Potrà essere un Natale di gioia se accoglieremo l’invito a scoprire che il Dio cristiano ama relazionarsi con persone coraggiose e libere nella loro individualità (p. 35). Il Dio che si rivela in Gesù – al capitolo 7° del vangelo di Marco in occasione dell’incontro con la donna sirofenicia – «ha un debole per le persone sincere, genuine, libere, capaci di correre dei rischi per non svendere sé stesse, in grado di interloquire con dignità e verità, senza paura e senza infingimenti. Un Dio che sa ascoltare e anche cambiare idea, quando è il caso» (p. 85).
Potrà essere un Natale di gioia se faremo nostra l’idea che l’esperienza della fede è marcata non solo da vittorie ma anche da sconfitte, da conquiste ma anche da fallimenti. «Che, in una parola, la fede è un modo felice di stare al gioco della vita» (p. 40). Il Dio che in Gesù si manifesta – stando al capitolo 20° del vangelo di Luca dove ci si sofferma sulla domanda posta a Gesù dai sadducei in tema di risurrezione – è un Dio dei vivi e non dei morti. «È un Dio che, alla fine dei conti, vuole invitarci ad un gioco più grande di quelli a cui siamo normalmente abituati. Al gioco più grande che ci sia: quello di una vita senza tramonto, di una vita per sempre oltre la morte» (pp. 88-89).

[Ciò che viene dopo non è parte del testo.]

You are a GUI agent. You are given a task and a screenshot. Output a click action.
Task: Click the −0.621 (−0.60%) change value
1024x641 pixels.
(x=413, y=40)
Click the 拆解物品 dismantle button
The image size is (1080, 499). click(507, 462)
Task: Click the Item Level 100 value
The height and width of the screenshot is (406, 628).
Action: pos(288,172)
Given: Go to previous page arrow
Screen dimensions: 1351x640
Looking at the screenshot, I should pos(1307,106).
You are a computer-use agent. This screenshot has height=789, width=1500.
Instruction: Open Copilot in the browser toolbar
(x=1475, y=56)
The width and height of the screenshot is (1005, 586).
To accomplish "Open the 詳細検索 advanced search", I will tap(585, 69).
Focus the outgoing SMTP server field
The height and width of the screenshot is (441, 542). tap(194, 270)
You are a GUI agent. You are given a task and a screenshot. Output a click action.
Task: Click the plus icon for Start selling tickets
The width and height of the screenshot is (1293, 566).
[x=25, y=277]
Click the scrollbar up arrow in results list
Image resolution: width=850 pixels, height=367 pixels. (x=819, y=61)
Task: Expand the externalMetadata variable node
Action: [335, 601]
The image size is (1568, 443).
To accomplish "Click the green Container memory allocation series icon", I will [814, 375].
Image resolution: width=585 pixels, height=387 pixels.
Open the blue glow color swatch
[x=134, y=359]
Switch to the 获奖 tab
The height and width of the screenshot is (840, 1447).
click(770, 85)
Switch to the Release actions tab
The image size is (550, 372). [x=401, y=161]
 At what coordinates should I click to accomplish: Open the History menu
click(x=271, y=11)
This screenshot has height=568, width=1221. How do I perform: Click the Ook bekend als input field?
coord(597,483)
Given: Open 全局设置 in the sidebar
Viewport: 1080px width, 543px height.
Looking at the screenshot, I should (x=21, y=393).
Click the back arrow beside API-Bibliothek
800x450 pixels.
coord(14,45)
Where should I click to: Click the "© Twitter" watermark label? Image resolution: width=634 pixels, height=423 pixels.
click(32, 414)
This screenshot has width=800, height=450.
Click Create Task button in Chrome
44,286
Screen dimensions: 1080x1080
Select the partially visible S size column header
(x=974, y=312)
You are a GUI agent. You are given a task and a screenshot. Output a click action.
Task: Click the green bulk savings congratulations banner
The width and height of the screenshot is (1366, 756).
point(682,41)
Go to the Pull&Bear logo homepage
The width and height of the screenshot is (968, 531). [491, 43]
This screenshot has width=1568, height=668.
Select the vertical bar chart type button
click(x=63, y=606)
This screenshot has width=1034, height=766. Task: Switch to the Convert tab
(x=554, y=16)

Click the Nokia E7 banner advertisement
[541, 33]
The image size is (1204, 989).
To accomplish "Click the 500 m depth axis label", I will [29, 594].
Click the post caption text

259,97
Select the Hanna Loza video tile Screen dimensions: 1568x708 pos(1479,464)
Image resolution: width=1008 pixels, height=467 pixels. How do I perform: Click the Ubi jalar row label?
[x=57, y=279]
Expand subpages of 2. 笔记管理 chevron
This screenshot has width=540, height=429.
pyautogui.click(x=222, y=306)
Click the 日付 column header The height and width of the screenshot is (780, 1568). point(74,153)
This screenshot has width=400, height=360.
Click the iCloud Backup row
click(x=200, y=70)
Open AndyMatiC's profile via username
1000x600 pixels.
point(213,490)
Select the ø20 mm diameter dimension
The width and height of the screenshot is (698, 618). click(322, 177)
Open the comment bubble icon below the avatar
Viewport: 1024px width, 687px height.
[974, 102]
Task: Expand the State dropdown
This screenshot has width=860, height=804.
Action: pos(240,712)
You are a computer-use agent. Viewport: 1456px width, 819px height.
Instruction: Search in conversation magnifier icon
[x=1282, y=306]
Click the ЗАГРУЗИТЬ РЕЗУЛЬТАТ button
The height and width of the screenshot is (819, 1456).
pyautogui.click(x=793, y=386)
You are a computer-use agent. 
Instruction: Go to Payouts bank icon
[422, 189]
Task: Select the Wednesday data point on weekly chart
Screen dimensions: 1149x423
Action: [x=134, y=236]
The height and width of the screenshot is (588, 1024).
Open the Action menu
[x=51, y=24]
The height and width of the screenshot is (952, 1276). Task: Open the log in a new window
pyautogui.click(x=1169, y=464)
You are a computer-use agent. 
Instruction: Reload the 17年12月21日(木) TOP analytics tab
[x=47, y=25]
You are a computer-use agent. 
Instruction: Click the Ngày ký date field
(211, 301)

Potrà essere un Natale di gioia se ci riuscirà di scoprire che il Dio cristiano è interessato ad un rapporto di singolarità con ciascun uomo e ciascuna donna, sapendo «rispettare la libertà e i tempi di ciascuno, sino al punto di correre il rischio di ricevere un no alla sua proposta di amore» (p. 44). Il Dio che si manifesta in Gesù – lo si legge nel capitolo 10° del vangelo di Marco che narra l’incontro di Gesù con il giovane ricco – «non coltiva narcisistici sogni di essere scelto a prescindere, ma è veramente buono perché invita ciascuno a maturare interiormente, a coltivare lo spazio preziosissimo del proprio io, della propria libertà, del proprio desiderio. Un Dio che semplicemente non teme di fallire nel rispetto dei tempi e delle situazioni di chi si pone in relazione con lui» (p. 92).
Potrà essere un Natale di gioia se avremo modo di convincerci definitivamente che la fede cristiana – quella legata al Bambino Gesù – ha di mira sostanzialmente la fioritura di quel dinamismo vitale che avvertiamo nel nostro intimo, sentendoci «in compagnia di un Dio che di mestiere fa il tifo per noi» (p. 49). Come testimonia la guarigione operata da Gesù a beneficio della donna sofferente da dodici anni di sanguinamento uterino anomalo e narrata nel capitolo 5° del vangelo di Marco, al Dio che in Gesù si fa incontro a noi non interessa sapere a quale punto della nostra esistenza noi ci troviamo. «Quel che conta è che, incontrandoci con Gesù, ci è data la possibilità di ritornare di nuovo figli e figlie della vita e rinascere con più pace nell’anima e più salute nel corpo. Ci è data la possibilità di fiorire ancora e ancora» (p. 95).